Please respond as to how this situation was handled. Thank you for your time and attention to this matter.
He emailed me back: what day did this happen and whom brought this to your attention. He said this is unacceptable care and would not be tolerated.
I emailed back her name and said: I am shocked that 2 caregivers ignored my mom for 12 hours. Thanks for your immediate attention.
He said he would personally do the staff investigation and looked forward to hearing more in regards to the above questions - what day it happened & who brought it to my attention.
I went to visit my mom as usual and the caregiver called me in the kitchen and said she was in trouble. The executive director did personally investigate the matter. He only wanted to know why it was brought to my attention, why I was told. He was not at all concerned about my mom sitting in her pee, nothing was mentioned, I felt the caregiver was being punished for sharing information with me, the resident family. Wearing the same dirty brief was not an issue, never even brought up or discussed.
I am waiting for the director to respond. Val
So your email totally missed it's mark. The director gave you lip service about your mom's care then came down on the staff who told you about it. I can understand how that was not the resolution you were looking for.
This may sound harsh but regardless of the reason for the director coming down on the staff responsible for your mom that day at least it was brought to their attention. So the director passed the buck to his staff. Your mom's problem will still probably be solved in that someone will most likely be on the ball next time and not let your mom sit around in a wet pull-up all day. I know you want the director to really care and to be concerned about this and maybe he is but you did the right thing in emailing him, the staff was put on notice, mission accomplished.
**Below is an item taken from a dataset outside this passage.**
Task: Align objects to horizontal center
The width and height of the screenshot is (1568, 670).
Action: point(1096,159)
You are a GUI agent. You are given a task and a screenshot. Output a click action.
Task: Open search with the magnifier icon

When my dad went into a NH I learned the hard way to pick my battles. No one would care for him as well as I did and I had to accept this. I had to let go of some things so I wasn't constantly nagging the staff. However, being in a wet pull-up all day is not something I would have let go of. It's miserable to the person and unhygienic and unhealthy. Definitely a battle worth fighting.
Drop by unexpectedly, at strange hours. Hang around enough to build a relationship with the person who actually cares for your elder. Remember their names ask about their kids ask how long they worked there, etc.....be firendly.
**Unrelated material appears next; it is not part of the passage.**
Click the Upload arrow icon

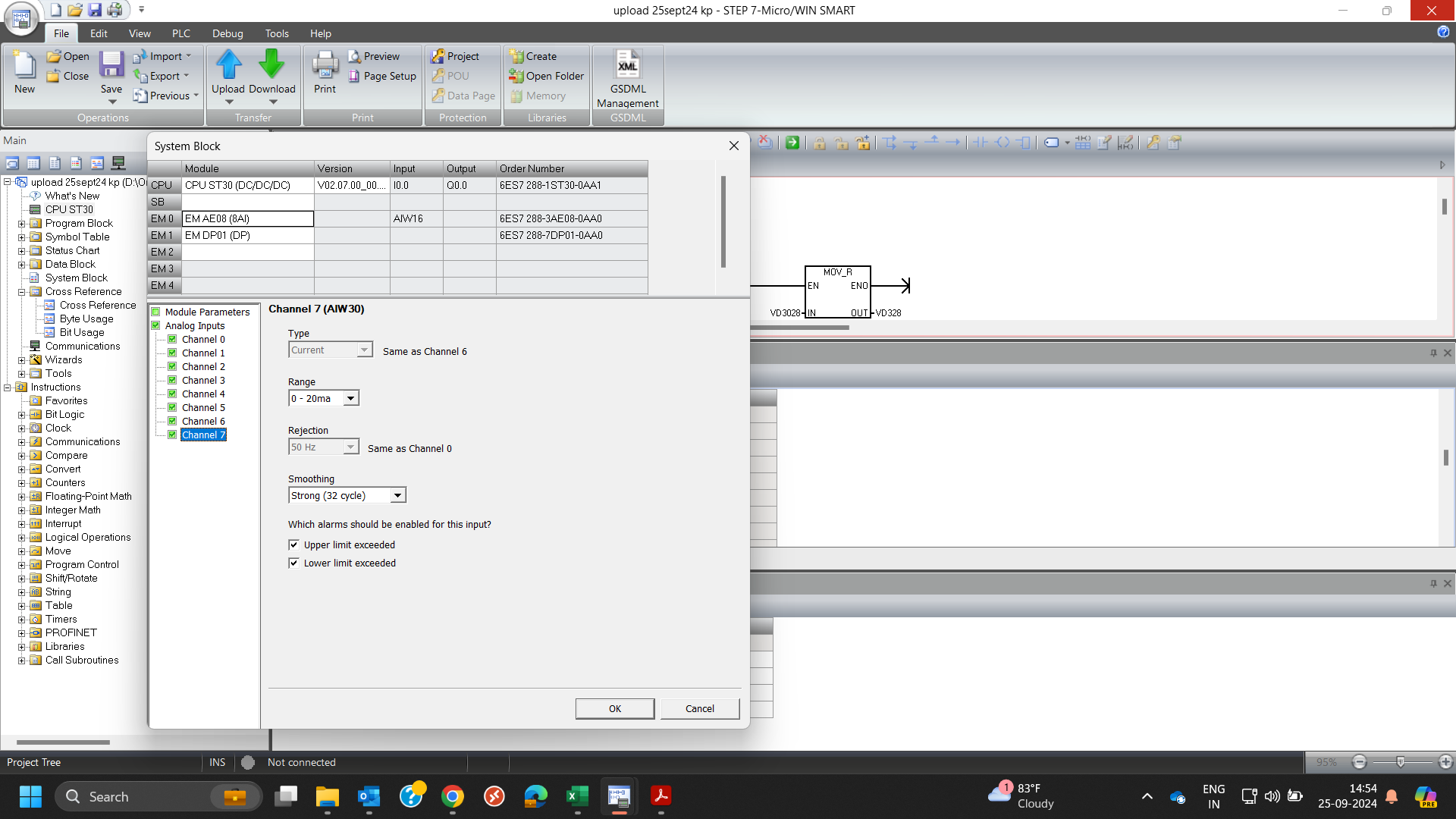[x=228, y=65]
Ask them directly for what you need/want. Once you develop a personal realtioship your patient will have better care......human nature.
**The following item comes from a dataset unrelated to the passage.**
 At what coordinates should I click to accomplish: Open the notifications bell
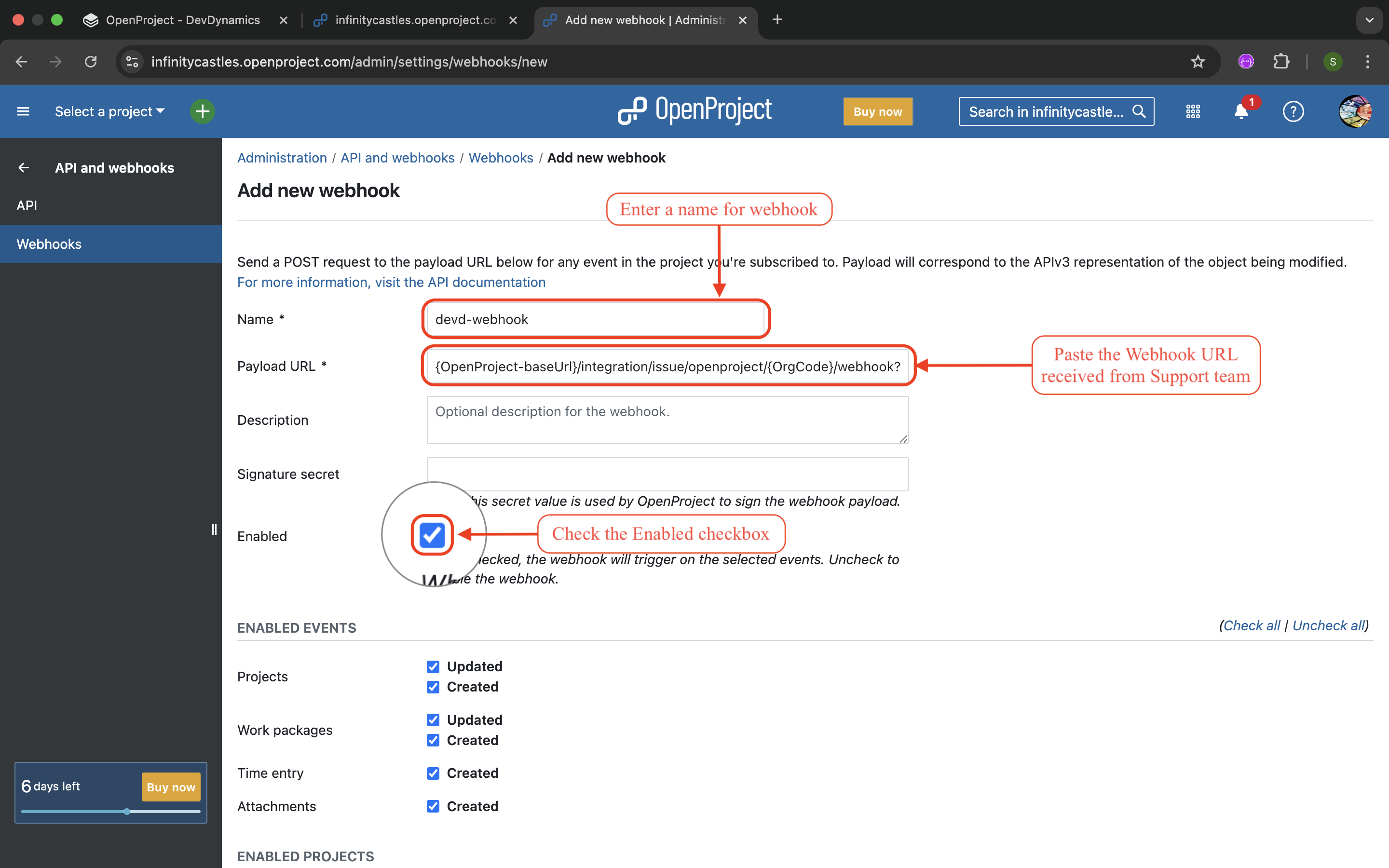(x=1241, y=111)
If this does not work, when complaining abut something somebody told you about, say you saw this, instead of risking your source.
Focus your complaint on the fact, not on the source.
Look for evidence on mom. If she is not being changed, she likely has irritated skin.
Given the have already been deceitful, send a letter complaining, and copy the Ombudsman office that is supposed to oversee patient's rights. every NH has the number. or web page prominently posted,
Bring your source a nice gift, card with a practical gift card.
Unfortunately, changing facilities is difficult and who is to say another would be better.
In my opinion, the key to best service is frequent drop bys and building a relationship with the caregivers.
Also, as Ismiami recommended, building a working relationship with the nurses, CNA's, etc. truly makes a difference. Blessings to you and your mother. Take care and good luck with all of this.